Ceph with 2 Cluster Networks

anowak

New Member
Mar 13, 2025
6
0
1
Hi All,

I was googling around and understood that it was best to have two fault domains when using Ceph. So I set up two separate networks. When using the Proxmox GUI it only asks for a single back-end cluster network, which is fine. I then go into the /etc/ceph/ceph.conf file and put
Code:
[global]
   ...
   ...
   cluster_network = 10.10.10.0/24, 10.10.20.0/24
   ...

Save and restart Ceph services

Code:
systemctl restart ceph-*

When I try adding OSD I get an error.

Code:
command '/sbin/ip address show to '10.10.10.0/26, 10.10.20.0/26' up' failed: exit code 1 (500)

Does this mean I can only configure it via the .conf file?
 
Hi abamalu,

Yes, I get that you need a public network which is the front end but what I to configure two cluster networks.
My systems have four NICs.. two in a bond for Management/Front-end Traffic and two on separate networks for back-end traffic

1776229846236.png

1776229993389.png

If this is not how Ceph is supposed to operate then I'll need to reconfigure the network to have Cluster network in a single subnet.

States in the Ceph documenation this should be possible
https://docs.ceph.com/en/latest/rados/configuration/network-config-ref/#id3
 
Last edited:
Sorry that was a typo .... I was just giving an example and stuffed up the addressing... public network is 192.168.20.0/24

Just going through the doco again - is that best practice or is a bond a better idea?
 
With 2 cluster_network (like cluster_network = 10.10.10.0/24, 10.10.20.0/24, but ensure that the 2 networks are seperated) you are avoiding the single stream limit with LACP hashing. You should also have advantage for replication because there are more routes to your OSDs. Shoud one NIC be offline, then Ceph switch the traffic immediately.

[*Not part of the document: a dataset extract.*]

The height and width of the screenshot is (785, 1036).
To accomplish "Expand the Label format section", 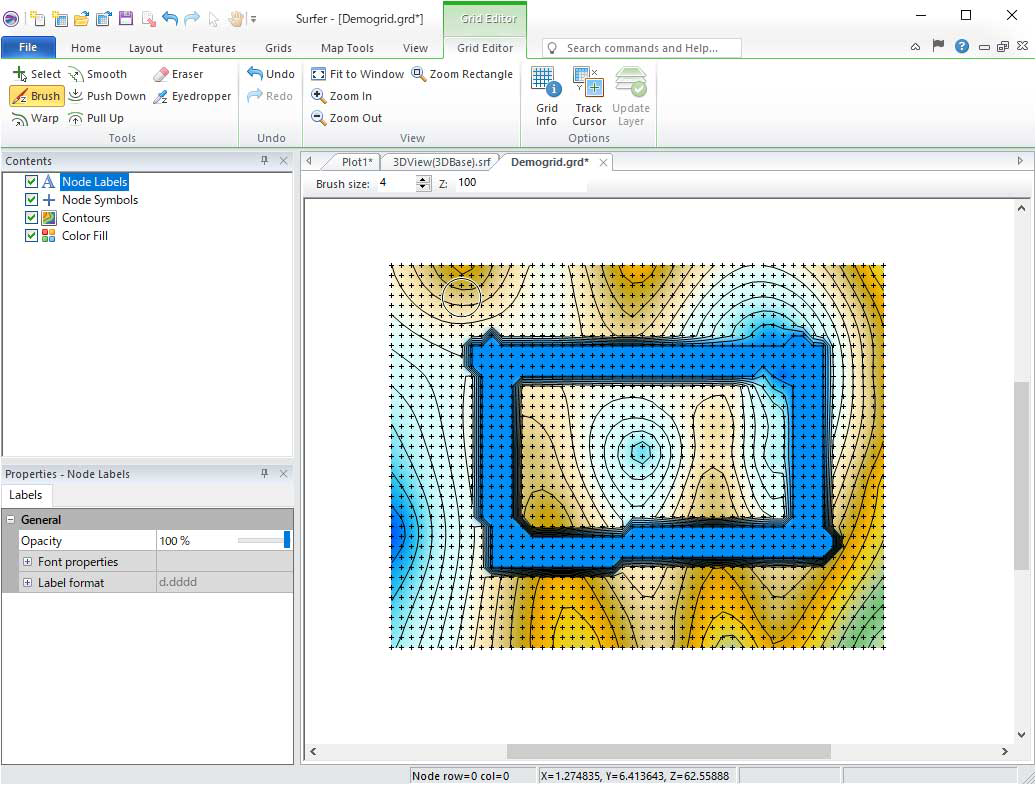I will pos(28,583).
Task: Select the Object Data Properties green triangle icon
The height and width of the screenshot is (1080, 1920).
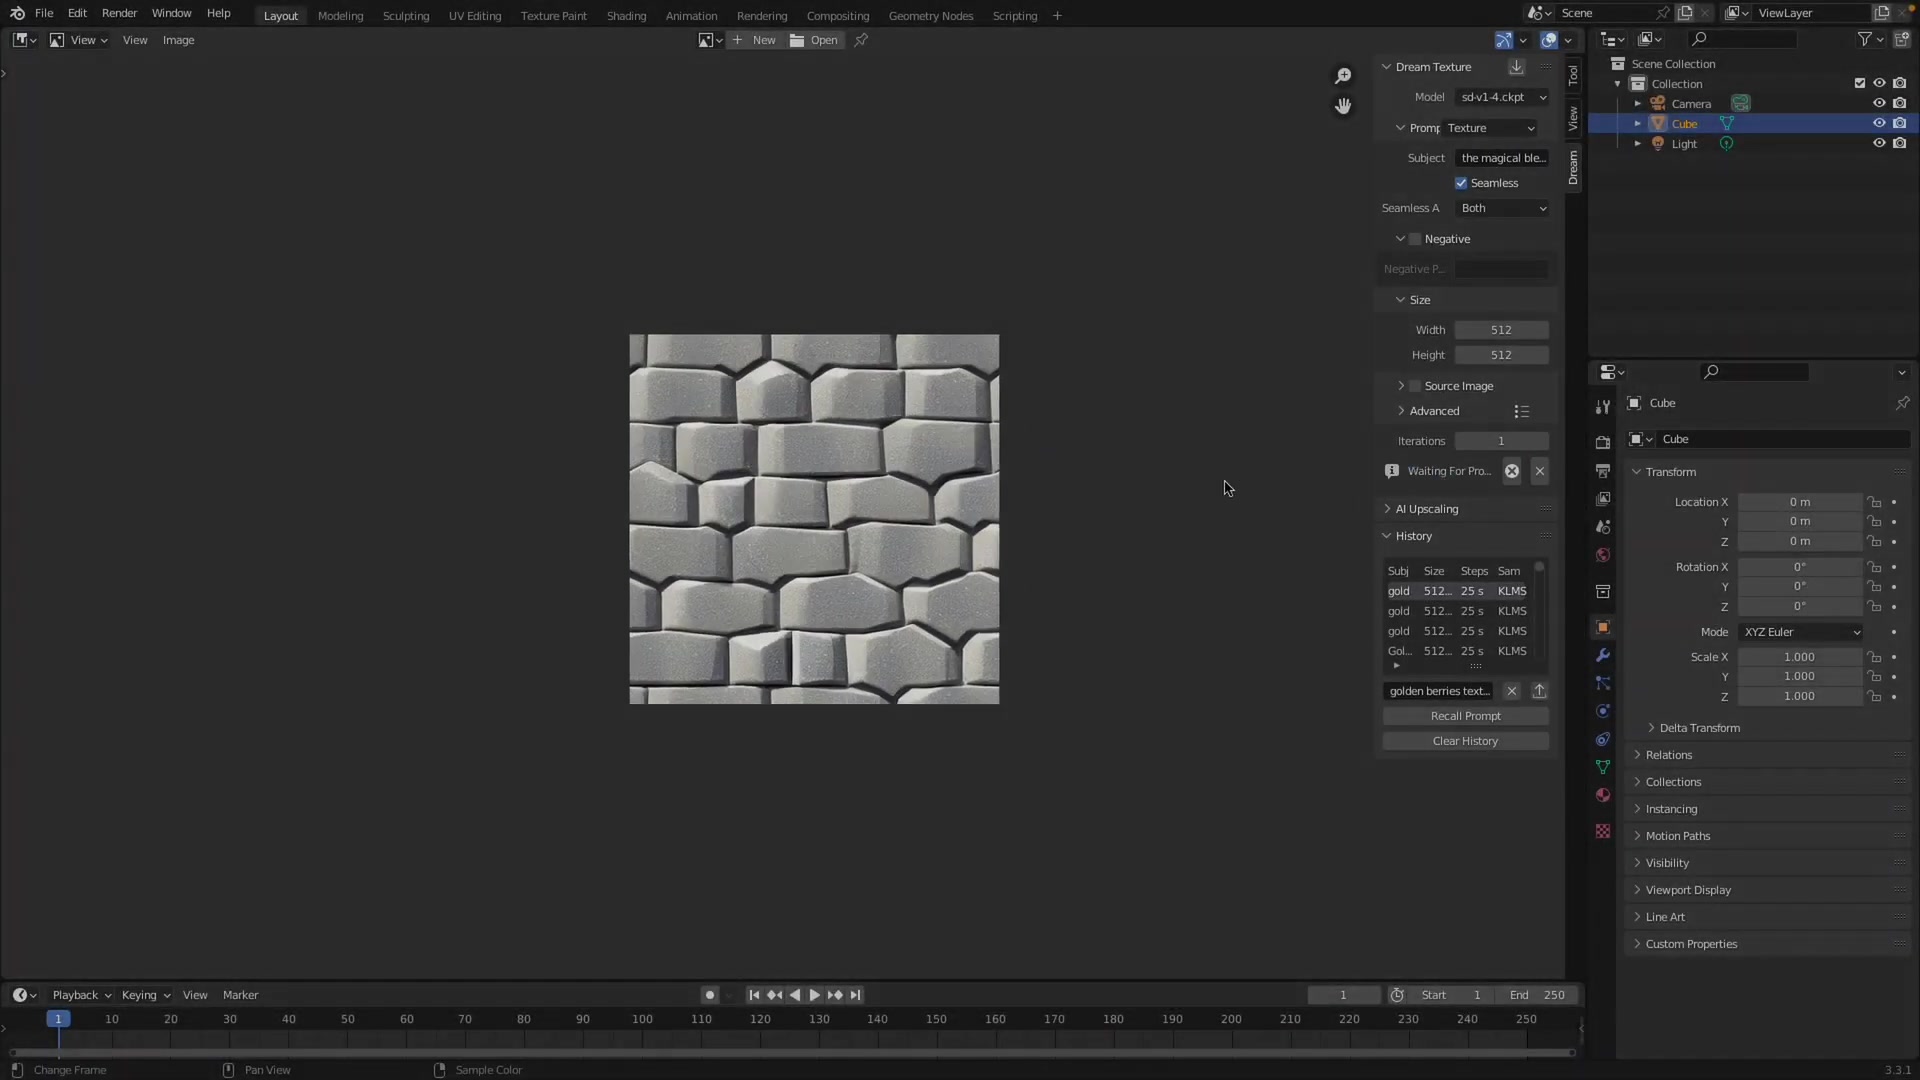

I prefer the setup without bond.
 
rather then quoting, I'll try to address all possible alternatives.

ceph carries traffic on two seperate networks- public (host) and private (OSD-to-OSD.) Think of this as the host bus and disk bus on a RAID subsystem.

While you can have both comingled, they're technically two seperate traffic streams. If your question was with regards of carrying those forms of traffic seperately then yes, this is supported and recommended.

If, however, your intention is to have multiple subnets for the SAME traffic type... see this thread: https://forum.proxmox.com/threads/ceph-multi-public-network-setup-cephfs-on-separate-network.180546

tldr- its sorta possible but really not.

Next question- to LAG or not to LAG? that depends on your reason to do so. IF you have multiple switches and your intention is to create a HA path model, then definitely LAG. It also depends on how many physical interfaces are present on your hosts; if you have some hosts with 2 and some with 4 (as an example) then it only makes sense if you use a single lag across two interfaces on all hosts regardless of having additional ports available on some- and thats if each interface is attached to a different switch. Otherwise, separate networks on individual interfaces used for the disparate traffic types.
 
Thanks alexskysilk, I think I now understand.... I was stupid enough being new to Ceph asking AI for initial advice which led me down a rabbit hole of setting up a traditional storage with dual fault domains for storage back-end. Going through those links looks like Ceph OSD requires to talk on all paths so even if they are on separate subsets they need to be routed.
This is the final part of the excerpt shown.